### What you will do
Every line of the listing below should be written out exactly.
/---
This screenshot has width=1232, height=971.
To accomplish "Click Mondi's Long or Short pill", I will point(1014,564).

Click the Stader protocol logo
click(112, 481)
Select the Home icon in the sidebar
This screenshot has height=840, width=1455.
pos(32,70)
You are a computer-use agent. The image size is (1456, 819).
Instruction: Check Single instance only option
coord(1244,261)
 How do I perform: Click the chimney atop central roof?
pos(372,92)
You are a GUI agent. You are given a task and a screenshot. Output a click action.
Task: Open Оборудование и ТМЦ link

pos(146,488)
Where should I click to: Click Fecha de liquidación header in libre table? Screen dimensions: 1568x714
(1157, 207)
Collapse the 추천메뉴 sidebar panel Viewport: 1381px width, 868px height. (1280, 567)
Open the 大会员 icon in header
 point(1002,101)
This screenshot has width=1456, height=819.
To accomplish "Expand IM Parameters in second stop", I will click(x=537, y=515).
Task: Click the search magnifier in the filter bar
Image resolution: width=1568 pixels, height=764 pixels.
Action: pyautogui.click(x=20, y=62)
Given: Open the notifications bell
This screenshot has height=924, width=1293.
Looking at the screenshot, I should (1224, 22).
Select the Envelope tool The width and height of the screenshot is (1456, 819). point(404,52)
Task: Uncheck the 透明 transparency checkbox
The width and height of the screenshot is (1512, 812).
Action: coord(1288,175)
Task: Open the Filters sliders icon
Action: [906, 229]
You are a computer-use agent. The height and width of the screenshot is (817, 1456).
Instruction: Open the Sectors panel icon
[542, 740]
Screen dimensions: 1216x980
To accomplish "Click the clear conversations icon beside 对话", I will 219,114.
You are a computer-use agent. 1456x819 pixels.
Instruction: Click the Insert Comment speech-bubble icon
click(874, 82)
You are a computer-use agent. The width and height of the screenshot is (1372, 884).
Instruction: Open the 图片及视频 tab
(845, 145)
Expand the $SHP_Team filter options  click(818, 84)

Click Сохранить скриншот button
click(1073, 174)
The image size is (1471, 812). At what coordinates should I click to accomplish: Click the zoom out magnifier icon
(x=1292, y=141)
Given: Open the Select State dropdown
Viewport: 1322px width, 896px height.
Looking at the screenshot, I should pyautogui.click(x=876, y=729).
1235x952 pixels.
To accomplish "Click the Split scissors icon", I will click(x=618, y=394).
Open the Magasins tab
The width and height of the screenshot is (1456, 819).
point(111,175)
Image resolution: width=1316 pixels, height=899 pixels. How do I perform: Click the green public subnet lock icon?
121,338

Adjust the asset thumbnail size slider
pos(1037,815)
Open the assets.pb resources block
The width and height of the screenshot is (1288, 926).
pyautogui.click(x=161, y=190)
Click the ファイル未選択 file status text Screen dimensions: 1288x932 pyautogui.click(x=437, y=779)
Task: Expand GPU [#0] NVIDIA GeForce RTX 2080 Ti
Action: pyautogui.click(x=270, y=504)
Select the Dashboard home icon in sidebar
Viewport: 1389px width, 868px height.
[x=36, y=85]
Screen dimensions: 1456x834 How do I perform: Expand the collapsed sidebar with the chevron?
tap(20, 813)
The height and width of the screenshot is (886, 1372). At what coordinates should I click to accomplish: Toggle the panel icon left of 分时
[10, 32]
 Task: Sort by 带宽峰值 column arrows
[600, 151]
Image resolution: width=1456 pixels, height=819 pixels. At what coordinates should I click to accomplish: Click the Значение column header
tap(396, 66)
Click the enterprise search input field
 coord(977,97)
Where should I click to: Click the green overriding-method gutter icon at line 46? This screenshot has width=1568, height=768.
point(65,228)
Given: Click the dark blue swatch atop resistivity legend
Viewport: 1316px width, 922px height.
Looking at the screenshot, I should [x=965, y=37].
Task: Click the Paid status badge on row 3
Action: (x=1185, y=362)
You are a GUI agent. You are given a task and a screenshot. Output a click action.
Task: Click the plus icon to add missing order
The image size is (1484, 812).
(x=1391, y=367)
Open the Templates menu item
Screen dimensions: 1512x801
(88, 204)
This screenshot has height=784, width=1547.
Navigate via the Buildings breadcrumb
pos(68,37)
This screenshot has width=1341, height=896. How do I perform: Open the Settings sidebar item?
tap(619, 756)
\---
### Task answer
This screenshot has width=1232, height=971.
To accomplish "Click Mondi's Long or Short pill", I will point(1014,564).

Click the Stader protocol logo
click(112, 481)
Select the Home icon in the sidebar
This screenshot has height=840, width=1455.
pos(32,70)
You are a computer-use agent. The image size is (1456, 819).
Instruction: Check Single instance only option
coord(1244,261)
 How do I perform: Click the chimney atop central roof?
pos(372,92)
You are a GUI agent. You are given a task and a screenshot. Output a click action.
Task: Open Оборудование и ТМЦ link

pos(146,488)
Where should I click to: Click Fecha de liquidación header in libre table? Screen dimensions: 1568x714
(1157, 207)
Collapse the 추천메뉴 sidebar panel Viewport: 1381px width, 868px height. (1280, 567)
Open the 大会员 icon in header
 point(1002,101)
This screenshot has width=1456, height=819.
To accomplish "Expand IM Parameters in second stop", I will click(x=537, y=515).
Task: Click the search magnifier in the filter bar
Image resolution: width=1568 pixels, height=764 pixels.
Action: pyautogui.click(x=20, y=62)
Given: Open the notifications bell
This screenshot has height=924, width=1293.
Looking at the screenshot, I should (1224, 22).
Select the Envelope tool The width and height of the screenshot is (1456, 819). point(404,52)
Task: Uncheck the 透明 transparency checkbox
The width and height of the screenshot is (1512, 812).
Action: coord(1288,175)
Task: Open the Filters sliders icon
Action: [906, 229]
You are a computer-use agent. The height and width of the screenshot is (817, 1456).
Instruction: Open the Sectors panel icon
[542, 740]
Screen dimensions: 1216x980
To accomplish "Click the clear conversations icon beside 对话", I will 219,114.
You are a computer-use agent. 1456x819 pixels.
Instruction: Click the Insert Comment speech-bubble icon
click(874, 82)
You are a computer-use agent. The width and height of the screenshot is (1372, 884).
Instruction: Open the 图片及视频 tab
(845, 145)
Expand the $SHP_Team filter options  click(818, 84)

Click Сохранить скриншот button
click(1073, 174)
The image size is (1471, 812). At what coordinates should I click to accomplish: Click the zoom out magnifier icon
(x=1292, y=141)
Given: Open the Select State dropdown
Viewport: 1322px width, 896px height.
Looking at the screenshot, I should pyautogui.click(x=876, y=729).
1235x952 pixels.
To accomplish "Click the Split scissors icon", I will click(x=618, y=394).
Open the Magasins tab
The width and height of the screenshot is (1456, 819).
point(111,175)
Image resolution: width=1316 pixels, height=899 pixels. How do I perform: Click the green public subnet lock icon?
121,338

Adjust the asset thumbnail size slider
pos(1037,815)
Open the assets.pb resources block
The width and height of the screenshot is (1288, 926).
pyautogui.click(x=161, y=190)
Click the ファイル未選択 file status text Screen dimensions: 1288x932 pyautogui.click(x=437, y=779)
Task: Expand GPU [#0] NVIDIA GeForce RTX 2080 Ti
Action: pyautogui.click(x=270, y=504)
Select the Dashboard home icon in sidebar
Viewport: 1389px width, 868px height.
[x=36, y=85]
Screen dimensions: 1456x834 How do I perform: Expand the collapsed sidebar with the chevron?
tap(20, 813)
The height and width of the screenshot is (886, 1372). At what coordinates should I click to accomplish: Toggle the panel icon left of 分时
[10, 32]
 Task: Sort by 带宽峰值 column arrows
[600, 151]
Image resolution: width=1456 pixels, height=819 pixels. At what coordinates should I click to accomplish: Click the Значение column header
tap(396, 66)
Click the enterprise search input field
 coord(977,97)
Where should I click to: Click the green overriding-method gutter icon at line 46? This screenshot has width=1568, height=768.
point(65,228)
Given: Click the dark blue swatch atop resistivity legend
Viewport: 1316px width, 922px height.
Looking at the screenshot, I should [x=965, y=37].
Task: Click the Paid status badge on row 3
Action: (x=1185, y=362)
You are a GUI agent. You are given a task and a screenshot. Output a click action.
Task: Click the plus icon to add missing order
The image size is (1484, 812).
(x=1391, y=367)
Open the Templates menu item
Screen dimensions: 1512x801
(88, 204)
This screenshot has height=784, width=1547.
Navigate via the Buildings breadcrumb
pos(68,37)
This screenshot has width=1341, height=896. How do I perform: Open the Settings sidebar item?
tap(619, 756)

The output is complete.